→ **Dataset records**
..........

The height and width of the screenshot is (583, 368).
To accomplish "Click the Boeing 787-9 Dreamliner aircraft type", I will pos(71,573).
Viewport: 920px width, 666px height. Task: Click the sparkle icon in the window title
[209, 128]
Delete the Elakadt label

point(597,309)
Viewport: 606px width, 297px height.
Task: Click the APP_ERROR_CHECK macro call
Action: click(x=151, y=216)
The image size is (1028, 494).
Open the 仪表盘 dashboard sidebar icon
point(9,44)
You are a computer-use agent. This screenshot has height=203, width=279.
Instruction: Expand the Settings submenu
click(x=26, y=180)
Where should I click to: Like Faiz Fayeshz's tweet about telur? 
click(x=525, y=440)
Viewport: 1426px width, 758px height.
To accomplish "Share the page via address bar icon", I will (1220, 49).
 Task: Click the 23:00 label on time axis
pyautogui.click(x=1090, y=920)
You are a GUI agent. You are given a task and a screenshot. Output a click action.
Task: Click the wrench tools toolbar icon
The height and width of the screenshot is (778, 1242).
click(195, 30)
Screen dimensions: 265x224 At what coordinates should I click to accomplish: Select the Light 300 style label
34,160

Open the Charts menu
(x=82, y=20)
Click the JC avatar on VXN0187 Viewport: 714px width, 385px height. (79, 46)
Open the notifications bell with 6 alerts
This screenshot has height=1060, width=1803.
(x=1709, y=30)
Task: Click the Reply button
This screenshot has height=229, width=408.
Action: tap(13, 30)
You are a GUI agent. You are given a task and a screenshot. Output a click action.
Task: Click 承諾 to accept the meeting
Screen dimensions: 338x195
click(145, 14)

..........

→ **Problem**
Format every line of the material above as a JSON list of strings, one string per line, and skip the blank lines.

→ **Final result**
[
  "The height and width of the screenshot is (583, 368).",
  "To accomplish \"Click the Boeing 787-9 Dreamliner aircraft type\", I will pos(71,573).",
  "Viewport: 920px width, 666px height. Task: Click the sparkle icon in the window title",
  "[209, 128]",
  "Delete the Elakadt label",
  "point(597,309)",
  "Viewport: 606px width, 297px height.",
  "Task: Click the APP_ERROR_CHECK macro call",
  "Action: click(x=151, y=216)",
  "The image size is (1028, 494).",
  "Open the 仪表盘 dashboard sidebar icon",
  "point(9,44)",
  "You are a computer-use agent. This screenshot has height=203, width=279.",
  "Instruction: Expand the Settings submenu",
  "click(x=26, y=180)",
  "Where should I click to: Like Faiz Fayeshz's tweet about telur? ",
  "click(x=525, y=440)",
  "Viewport: 1426px width, 758px height.",
  "To accomplish \"Share the page via address bar icon\", I will (1220, 49).",
  " Task: Click the 23:00 label on time axis",
  "pyautogui.click(x=1090, y=920)",
  "You are a GUI agent. You are given a task and a screenshot. Output a click action.",
  "Task: Click the wrench tools toolbar icon",
  "The height and width of the screenshot is (778, 1242).",
  "click(195, 30)",
  "Screen dimensions: 265x224 At what coordinates should I click to accomplish: Select the Light 300 style label",
  "34,160",
  "Open the Charts menu",
  "(x=82, y=20)",
  "Click the JC avatar on VXN0187 Viewport: 714px width, 385px height. (79, 46)",
  "Open the notifications bell with 6 alerts",
  "This screenshot has height=1060, width=1803.",
  "(x=1709, y=30)",
  "Task: Click the Reply button",
  "This screenshot has height=229, width=408.",
  "Action: tap(13, 30)",
  "You are a GUI agent. You are given a task and a screenshot. Output a click action.",
  "Task: Click 承諾 to accept the meeting",
  "Screen dimensions: 338x195",
  "click(145, 14)"
]